In the passage below on the word "meteor" and its idioms, quote the text from "I guess success" up to and including "from now on.".

Text block →
···
The focus on “meteor” and related words to a falling space rock is comparatively recent. The ancient Greek root is μετέωρος (metéōros), meaning “high” or “lofty”. It’s why the study of weather is meteorology: studying the lofty air.

“Meteoric” at its root simply means “elevated”, and you can rise to meteoric heights or fall from them. From our perspective, space rocks mostly do the latter but the idiom really has nothing to do with space rocks.

This etymological blog talks about the origin of “meteoric rise”.

Aha, so it is not completely oxymoronic after all… mhhh…

Nope.

Our common use and understanding of the word has been narrowed by the single most prevalent usage (coming from popular astronomy), so the full meaning is being superceded.

Because nowhere is it written that an idiom has to be logical. The English language laughs loudly at the very idea.

There was a band out of Kansas City in the early 80s called “Shooting Star” that got a lot of airplay from their debut album before fading away into obscurity. I guess they were aptly named.

I suspect that it has somehow become conflated with the idiom “shoot for the stars”, which means to aim high to achieve your goals. Ad astra!

I would not assume “shooting star” symbolizes something ephemeral in English. To me it has always meant “shining brightly or achieving greatness.”

I guess success itself is ephemeral so maybe it’s implied, but that’s definitely not my first impression when I hear the phrase.

Although I guess it will be from now on.
···
(Dataset records)
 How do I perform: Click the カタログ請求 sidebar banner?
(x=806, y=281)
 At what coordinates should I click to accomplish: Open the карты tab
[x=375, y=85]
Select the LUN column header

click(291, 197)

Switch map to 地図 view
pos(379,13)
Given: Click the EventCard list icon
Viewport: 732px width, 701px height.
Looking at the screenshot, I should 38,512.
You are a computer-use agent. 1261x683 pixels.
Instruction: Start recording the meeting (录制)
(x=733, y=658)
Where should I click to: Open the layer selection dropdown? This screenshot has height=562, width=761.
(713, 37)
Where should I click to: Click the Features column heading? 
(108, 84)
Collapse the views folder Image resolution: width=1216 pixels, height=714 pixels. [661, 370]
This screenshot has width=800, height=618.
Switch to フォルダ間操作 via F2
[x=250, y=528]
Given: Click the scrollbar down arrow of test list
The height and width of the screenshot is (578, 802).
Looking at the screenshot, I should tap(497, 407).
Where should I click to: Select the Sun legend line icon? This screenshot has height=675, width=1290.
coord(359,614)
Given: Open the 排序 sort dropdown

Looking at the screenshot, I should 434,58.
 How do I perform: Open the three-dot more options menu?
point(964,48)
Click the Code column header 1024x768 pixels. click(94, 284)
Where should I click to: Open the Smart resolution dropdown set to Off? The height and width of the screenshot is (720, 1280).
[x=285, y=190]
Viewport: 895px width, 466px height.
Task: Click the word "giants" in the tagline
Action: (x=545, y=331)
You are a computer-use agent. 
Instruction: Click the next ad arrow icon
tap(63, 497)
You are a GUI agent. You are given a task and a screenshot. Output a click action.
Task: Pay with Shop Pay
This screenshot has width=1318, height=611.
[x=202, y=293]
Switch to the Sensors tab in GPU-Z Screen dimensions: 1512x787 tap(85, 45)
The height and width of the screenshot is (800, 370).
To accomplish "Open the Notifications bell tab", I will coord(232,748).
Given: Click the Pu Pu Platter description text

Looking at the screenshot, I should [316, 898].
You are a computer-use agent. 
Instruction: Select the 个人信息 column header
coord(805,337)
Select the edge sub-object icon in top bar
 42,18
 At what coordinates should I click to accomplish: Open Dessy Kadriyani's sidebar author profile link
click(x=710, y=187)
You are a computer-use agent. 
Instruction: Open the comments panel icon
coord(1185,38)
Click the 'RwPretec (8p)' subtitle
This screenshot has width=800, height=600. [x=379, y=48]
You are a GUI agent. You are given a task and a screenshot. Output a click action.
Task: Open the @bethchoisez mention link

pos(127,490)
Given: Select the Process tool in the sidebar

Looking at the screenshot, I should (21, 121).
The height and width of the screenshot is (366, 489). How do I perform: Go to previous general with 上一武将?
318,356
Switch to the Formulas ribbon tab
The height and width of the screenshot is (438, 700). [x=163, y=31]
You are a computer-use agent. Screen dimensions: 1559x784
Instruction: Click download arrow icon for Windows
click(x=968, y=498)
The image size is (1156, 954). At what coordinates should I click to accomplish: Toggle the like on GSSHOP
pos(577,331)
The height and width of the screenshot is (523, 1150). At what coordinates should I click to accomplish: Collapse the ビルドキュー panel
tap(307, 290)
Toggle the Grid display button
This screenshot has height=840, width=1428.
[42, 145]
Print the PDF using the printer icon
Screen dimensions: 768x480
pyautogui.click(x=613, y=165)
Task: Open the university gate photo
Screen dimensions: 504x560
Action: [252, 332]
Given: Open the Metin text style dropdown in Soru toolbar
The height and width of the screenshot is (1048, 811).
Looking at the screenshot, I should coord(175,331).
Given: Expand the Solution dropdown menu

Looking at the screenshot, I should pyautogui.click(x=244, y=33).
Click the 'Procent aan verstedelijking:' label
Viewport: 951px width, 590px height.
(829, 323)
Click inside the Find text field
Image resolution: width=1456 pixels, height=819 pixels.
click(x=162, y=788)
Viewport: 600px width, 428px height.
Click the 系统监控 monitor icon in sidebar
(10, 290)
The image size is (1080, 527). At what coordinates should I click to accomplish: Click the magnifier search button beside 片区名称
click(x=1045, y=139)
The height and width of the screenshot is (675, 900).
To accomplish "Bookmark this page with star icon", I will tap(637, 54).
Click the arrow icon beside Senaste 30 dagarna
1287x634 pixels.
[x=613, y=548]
···
Exercise response →
I guess success itself is ephemeral so maybe it’s implied, but that’s definitely not my first impression when I hear the phrase.

Although I guess it will be from now on.